April 3, 1945 (19th Parliament, 6th Session)


Joseph William Noseworthy

Co-operative Commonwealth Federation (C.C.F.)


I will, gladly. He
had1 been given to understand by the qualifications committee before which he appeared -he had been given no assurance, but he had reason to believe-that his qualifications were satisfactory; that he would have no difficulty in securing assistance to purchase this small holding on which to grow berries and raise chickens. The small holding consisted of one and a half acres of land and a three-room cottage in the suburbs of Toronto. It was to cost $2,500. On March 28' he received notice-I have the notice before me-informing him that he did not possess the necessary qualifications to warrant assistance under the act for the purpose which he desired. When he got in touch with the officials again and asked for details he was informed that the job he was holding at present is not a permanent one. Apparently that was the reason why he was to be disqualified from receiving assistance. The man is employed at present by a manufacturer in Toronto. To all appearances his job is a permanent one. He had intended to remain on that job for about a year, after which he had hoped to be able to earn his living on this plot of garden land.
Two questions arise. This man is just over fifty years of age, and I am wondering whether the question of a veteran's age and the nature of the job on which he is employed are factors of importance in determining whether or not he is to qualify to secure assistance under the Veterans' Land Act for the purchase of a small holding adjoining a city.
There is another matter that I want to bring to the attention of the minister. Last week I met in the country a veteran of this war who had lost a leg and had been supplied with

an artificial one by Christie street hospital.

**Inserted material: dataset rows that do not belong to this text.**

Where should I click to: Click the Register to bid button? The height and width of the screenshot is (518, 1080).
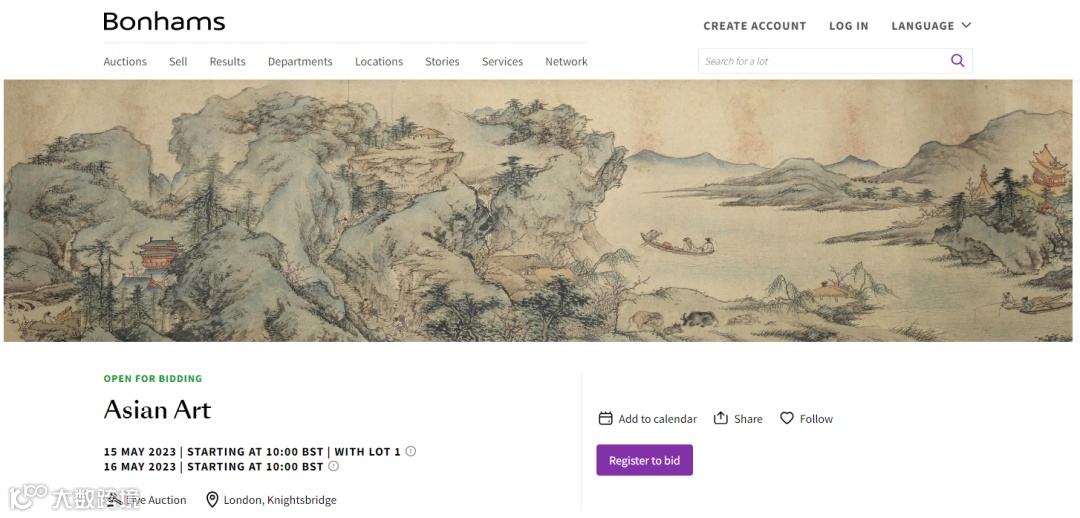[645, 460]
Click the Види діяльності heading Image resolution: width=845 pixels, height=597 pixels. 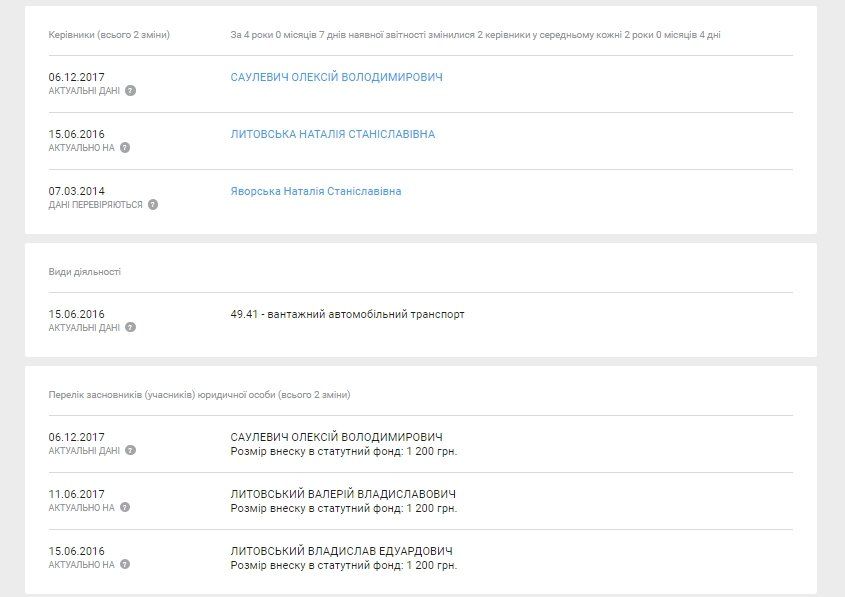[x=84, y=272]
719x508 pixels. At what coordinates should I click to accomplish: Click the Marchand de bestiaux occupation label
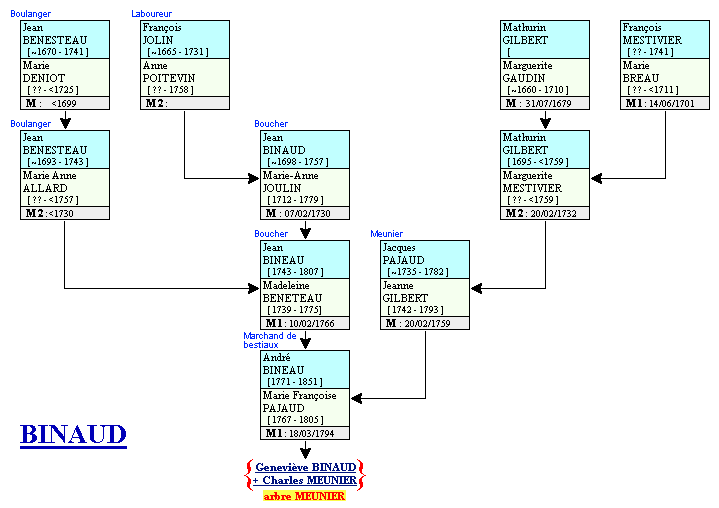(270, 340)
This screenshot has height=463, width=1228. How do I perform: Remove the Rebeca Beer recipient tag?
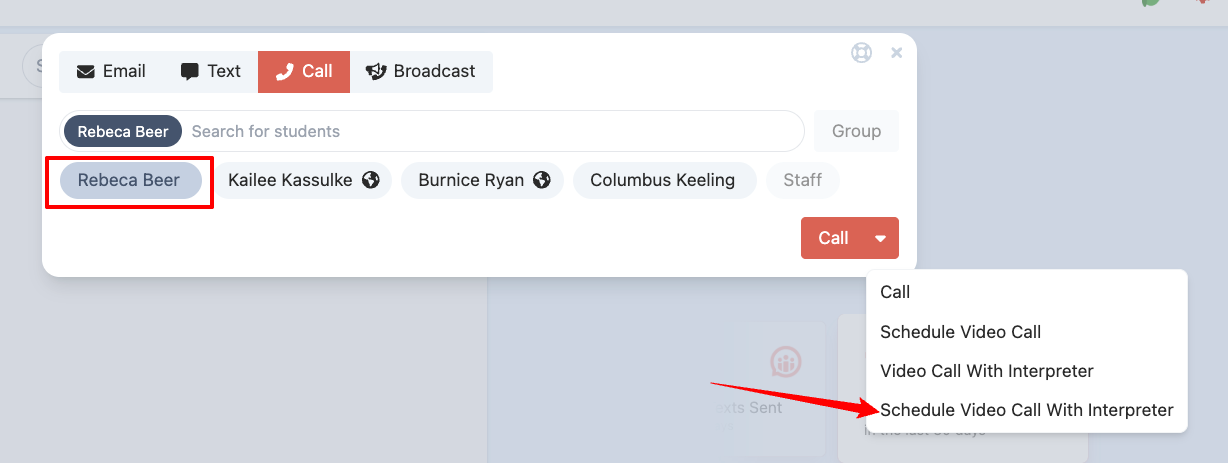pyautogui.click(x=123, y=131)
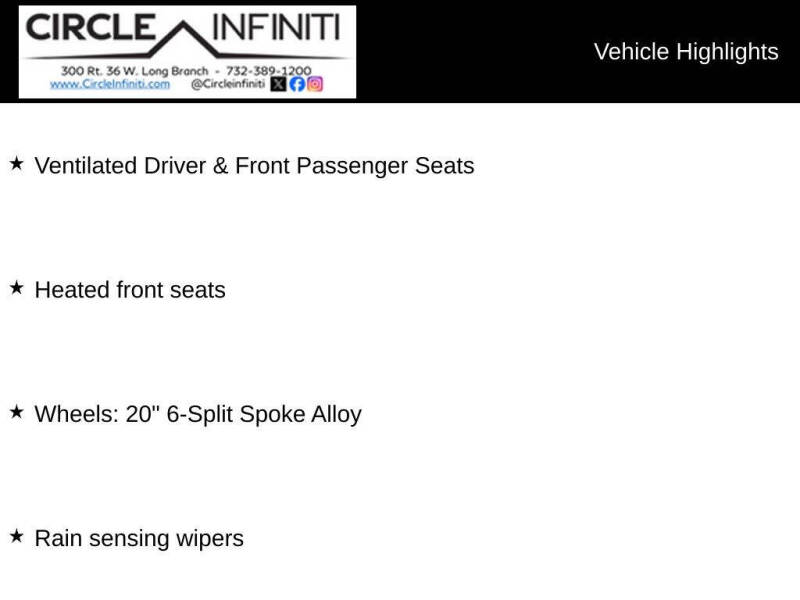
Task: Click the X (Twitter) social icon
Action: pyautogui.click(x=278, y=84)
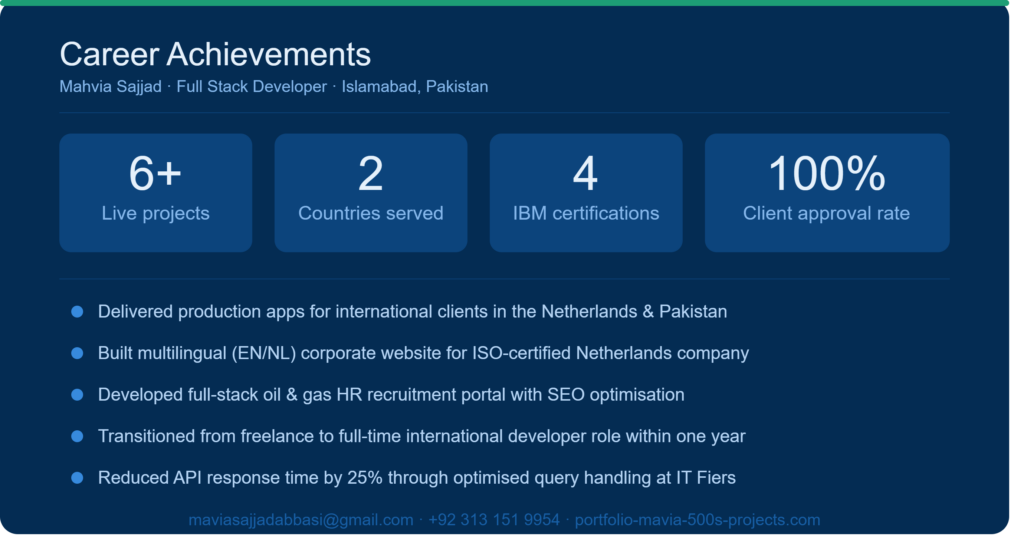Click the bullet dot beside Developed full-stack portal
This screenshot has width=1024, height=549.
point(77,395)
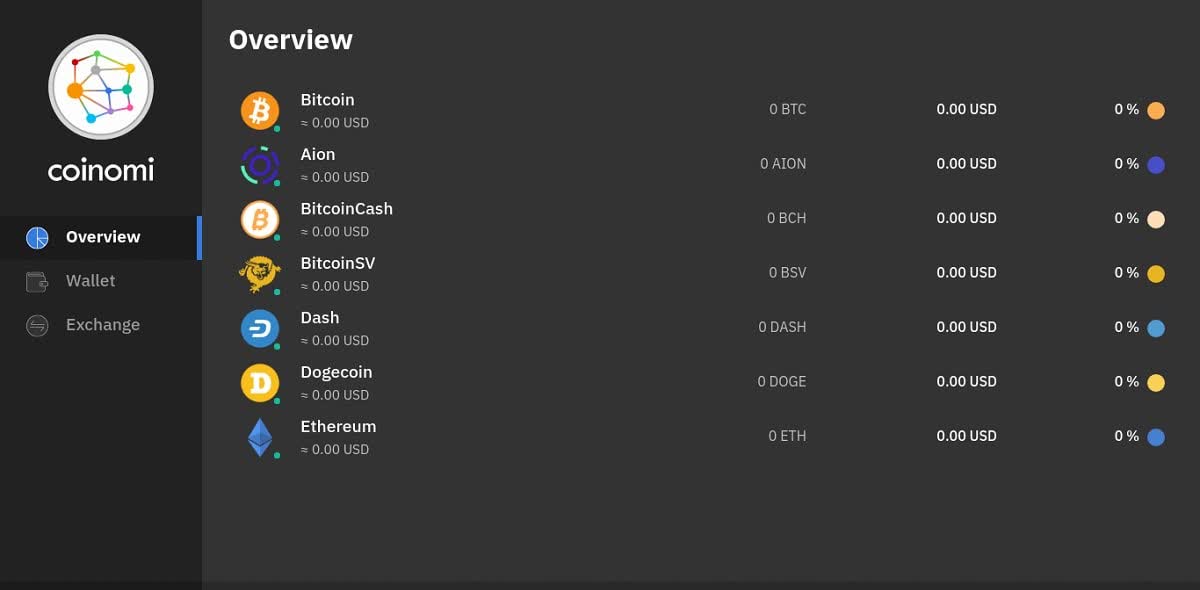Open the Overview tab in sidebar

(102, 237)
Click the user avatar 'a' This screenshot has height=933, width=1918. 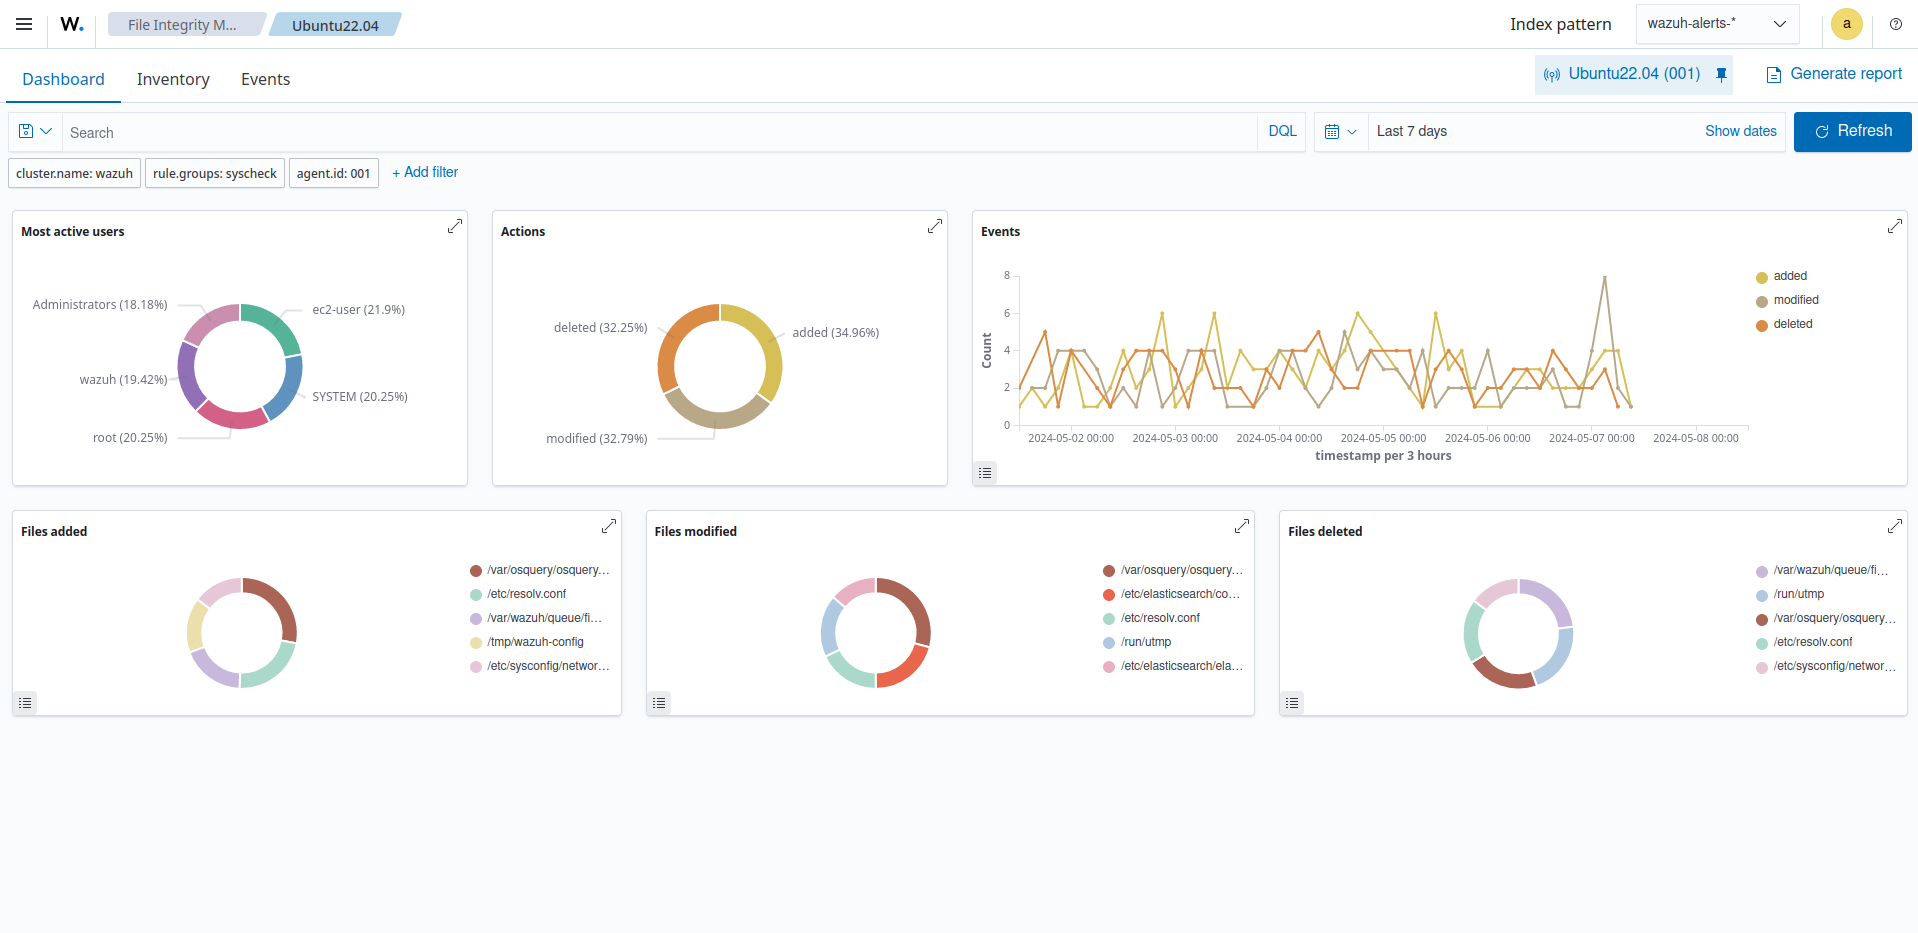(x=1846, y=24)
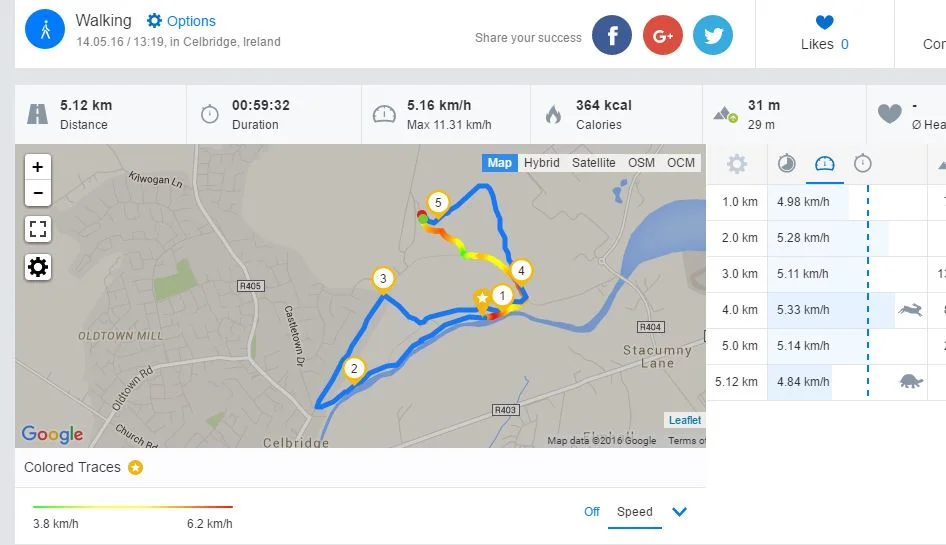Turn Colored Traces off

[x=592, y=512]

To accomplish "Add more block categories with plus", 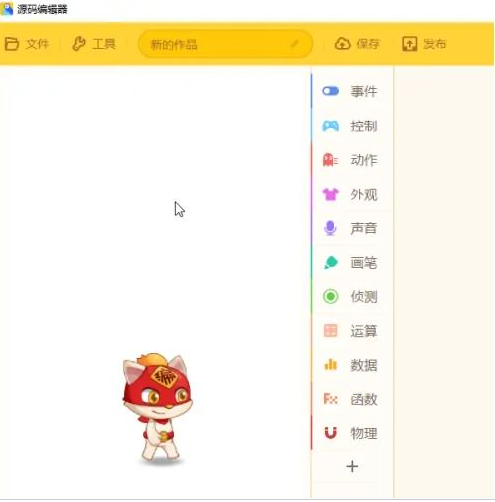I will [x=352, y=466].
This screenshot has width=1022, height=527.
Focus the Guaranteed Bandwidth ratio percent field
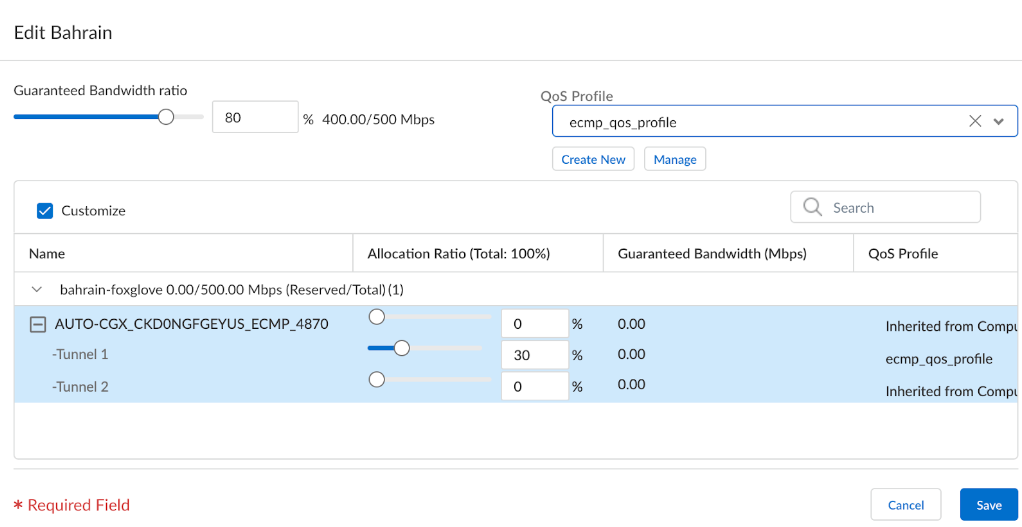[x=255, y=118]
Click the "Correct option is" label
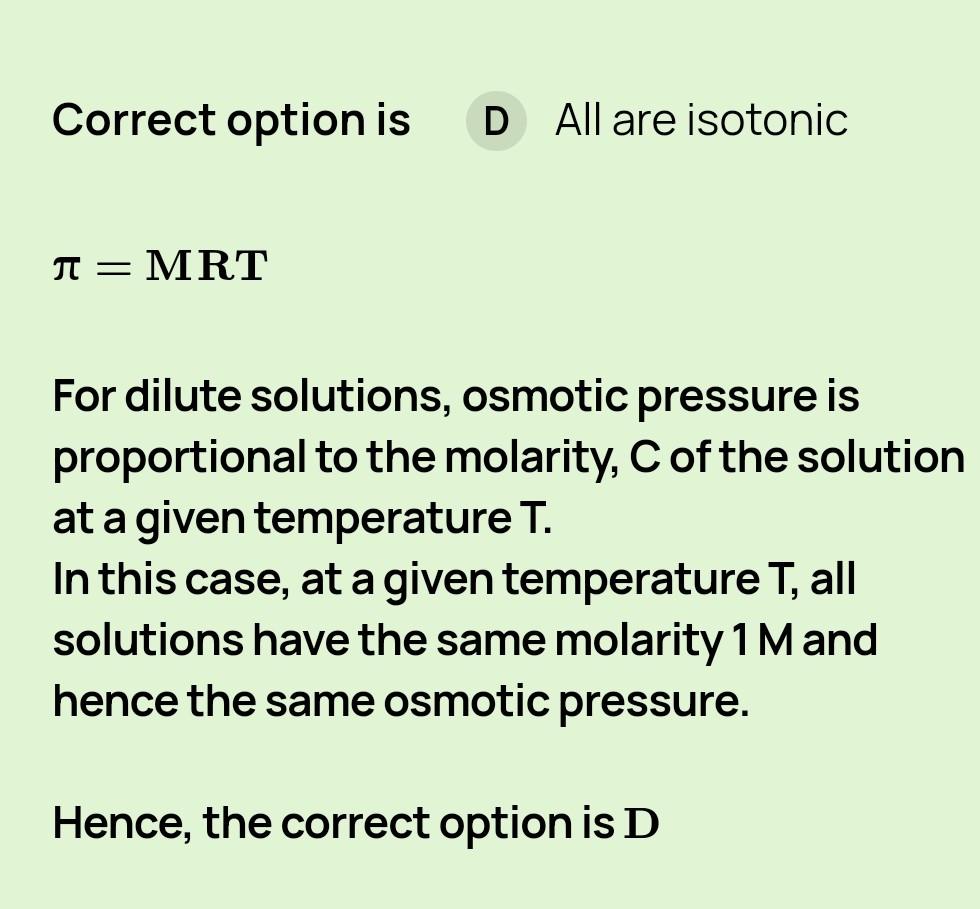This screenshot has height=909, width=980. click(x=231, y=121)
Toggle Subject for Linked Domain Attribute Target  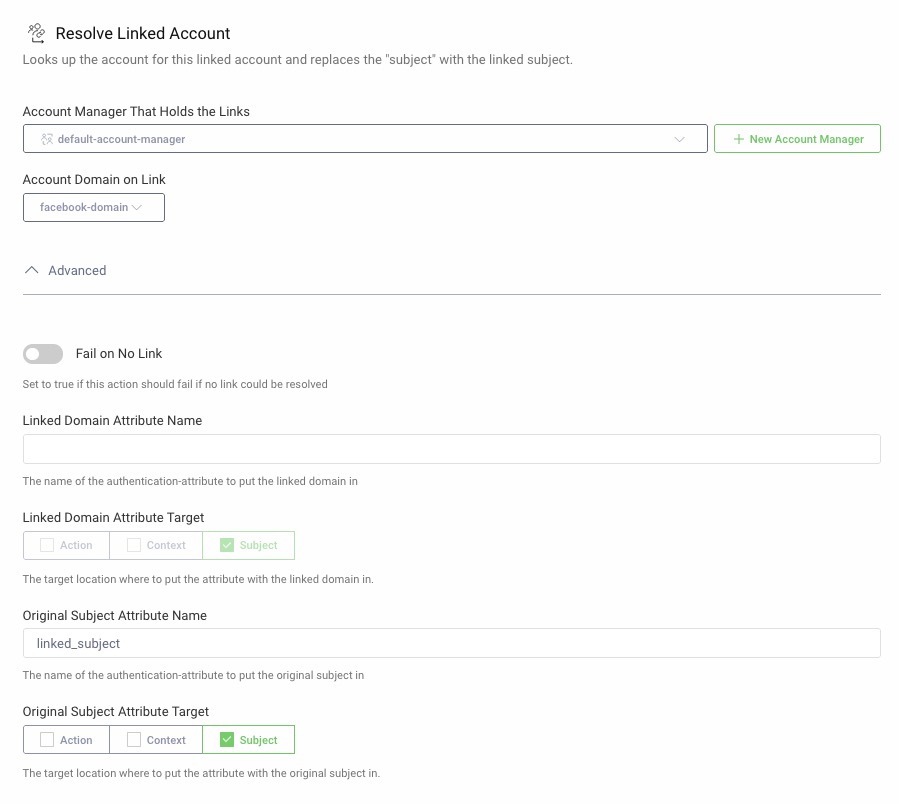click(227, 545)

When I saw the man he was limping around and complaining of great discomfort. He told me that he had applied to the hospital a number of times and a number of attempts had been made to improve the limb that he was wearing. I suggested to him that he should get in touch with the' officials again; that I was confident they would do everything within their power to see that he was given a limb that he could wear without discomfort. He was so disgusted that he told me he fully intended to discard the limb which had been provided by Christie street hospital and to purchase a limb at his own expense from a private company. In conversing with him and others I find that a number of veterans of this war have discarded the limbs which have been provided by the hospital and the government for what they claim to be more satisfactory or better limbs made by private companies. If the minister has information on that I should like him to make a statement because there is an impression abroad among veterans who are wearing artificial limbs-I have talked with several of them-that they are getting from Christie street hospital an inferior quality of limb and that private companies can provide them with a superior or better quality of limb.